For one, many found that working from home can actually work.

Many companies that were adamantly opposed to work-from-home options have found that having employees work from home actually is possible and, in some ways, practical. People who may have hated the thought of working from home enjoyed hours of re-claimed time that would normally have been spent sitting in traffic trying to get to work and sitting in traffic trying to get home at the end of the day.

They realized how nice it is to come to an 8 a.m. meeting relaxed and ready rather than going through the stress of an accident jamming traffic on the freeway making them an hour late and totally frazzled.

People cut down on unnecessary hustle-bustle, the crazy running-around that so many of us do as though it’s required. It turns out that it wasn’t — all those five-stop errands and multiple trips to the grocery store and daily hunting-and-gathering rituals that made us exhausted seem less important now.

People started making breakfast at home. They remembered that they knew how to cook pancakes or they taught themselves and were proud of the results.

People searched up new recipes, new techniques, new kitchen hacks. People who had only eaten pre-made meals figured out that learning some basic techniques in the kitchen really gives you many options for feeding yourself, and furthermore, that it’s not all that hard to make spaghetti or chili.

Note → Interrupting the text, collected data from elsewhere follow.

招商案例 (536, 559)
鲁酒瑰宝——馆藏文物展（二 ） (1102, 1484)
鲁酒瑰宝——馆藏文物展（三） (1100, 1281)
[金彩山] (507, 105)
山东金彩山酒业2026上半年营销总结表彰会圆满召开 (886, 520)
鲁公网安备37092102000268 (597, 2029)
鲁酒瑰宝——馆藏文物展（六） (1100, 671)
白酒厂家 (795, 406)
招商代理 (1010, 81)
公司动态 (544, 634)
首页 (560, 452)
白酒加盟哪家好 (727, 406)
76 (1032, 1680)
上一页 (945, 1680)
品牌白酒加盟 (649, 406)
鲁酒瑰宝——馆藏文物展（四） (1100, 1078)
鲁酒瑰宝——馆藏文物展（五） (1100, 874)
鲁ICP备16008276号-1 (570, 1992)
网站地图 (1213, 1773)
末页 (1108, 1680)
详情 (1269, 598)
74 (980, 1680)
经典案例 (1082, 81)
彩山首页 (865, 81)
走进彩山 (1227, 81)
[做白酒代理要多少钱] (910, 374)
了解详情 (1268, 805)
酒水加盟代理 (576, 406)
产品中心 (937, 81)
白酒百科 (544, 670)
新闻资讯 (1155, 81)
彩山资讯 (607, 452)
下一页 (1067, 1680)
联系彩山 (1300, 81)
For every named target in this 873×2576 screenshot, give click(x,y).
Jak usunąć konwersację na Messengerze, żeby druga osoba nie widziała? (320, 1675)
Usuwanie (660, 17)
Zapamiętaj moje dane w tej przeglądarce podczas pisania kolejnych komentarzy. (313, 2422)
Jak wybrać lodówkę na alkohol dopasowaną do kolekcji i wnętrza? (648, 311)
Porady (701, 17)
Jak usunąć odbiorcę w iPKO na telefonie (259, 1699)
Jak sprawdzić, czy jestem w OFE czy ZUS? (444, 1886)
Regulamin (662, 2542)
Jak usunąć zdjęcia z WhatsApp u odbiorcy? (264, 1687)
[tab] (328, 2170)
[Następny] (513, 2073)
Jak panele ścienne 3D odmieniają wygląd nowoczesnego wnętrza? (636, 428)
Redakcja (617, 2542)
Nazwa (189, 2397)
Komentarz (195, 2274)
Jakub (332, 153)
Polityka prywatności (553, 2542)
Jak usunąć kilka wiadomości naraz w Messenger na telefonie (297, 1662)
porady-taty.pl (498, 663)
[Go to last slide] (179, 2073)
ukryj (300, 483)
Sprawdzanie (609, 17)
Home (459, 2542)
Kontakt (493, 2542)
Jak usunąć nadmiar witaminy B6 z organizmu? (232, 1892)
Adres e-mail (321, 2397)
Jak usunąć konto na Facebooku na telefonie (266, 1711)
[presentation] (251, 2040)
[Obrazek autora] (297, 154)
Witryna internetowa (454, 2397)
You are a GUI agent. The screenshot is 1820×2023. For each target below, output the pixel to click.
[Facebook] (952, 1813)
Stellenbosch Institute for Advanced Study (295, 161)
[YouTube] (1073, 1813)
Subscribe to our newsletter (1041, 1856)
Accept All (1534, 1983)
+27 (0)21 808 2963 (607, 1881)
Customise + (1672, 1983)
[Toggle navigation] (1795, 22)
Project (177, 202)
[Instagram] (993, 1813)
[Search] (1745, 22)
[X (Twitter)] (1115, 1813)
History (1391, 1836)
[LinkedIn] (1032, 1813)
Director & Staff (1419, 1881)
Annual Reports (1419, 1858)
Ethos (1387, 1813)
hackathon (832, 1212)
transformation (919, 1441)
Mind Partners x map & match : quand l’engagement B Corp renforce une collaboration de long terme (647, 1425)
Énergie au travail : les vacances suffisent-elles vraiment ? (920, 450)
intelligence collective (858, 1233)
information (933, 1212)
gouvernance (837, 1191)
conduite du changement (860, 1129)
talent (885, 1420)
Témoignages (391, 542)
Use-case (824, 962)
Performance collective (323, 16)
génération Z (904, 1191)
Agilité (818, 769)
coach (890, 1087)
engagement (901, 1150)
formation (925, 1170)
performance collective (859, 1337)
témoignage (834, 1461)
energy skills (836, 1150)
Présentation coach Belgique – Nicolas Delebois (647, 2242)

Many figured out how to do useful things for themselves, like sewing and planting a garden, cutting their own hair or trouble­-shooting their own tech issues. Maybe they won’t want to do those things anymore, but they will know that they can.

For artists and content­-creators, the shutdown has been a time of quarantine creativity, with world-class musicians offering free concerts online, theater and opera companies streaming performances and even humble family bands and dad-­dancers putting on inspired shows from their living rooms.

Staying at home brought quiet and rest, while at the same time putting into sharp focus what is truly essential, and the self-reliance we’re able to summon when needed.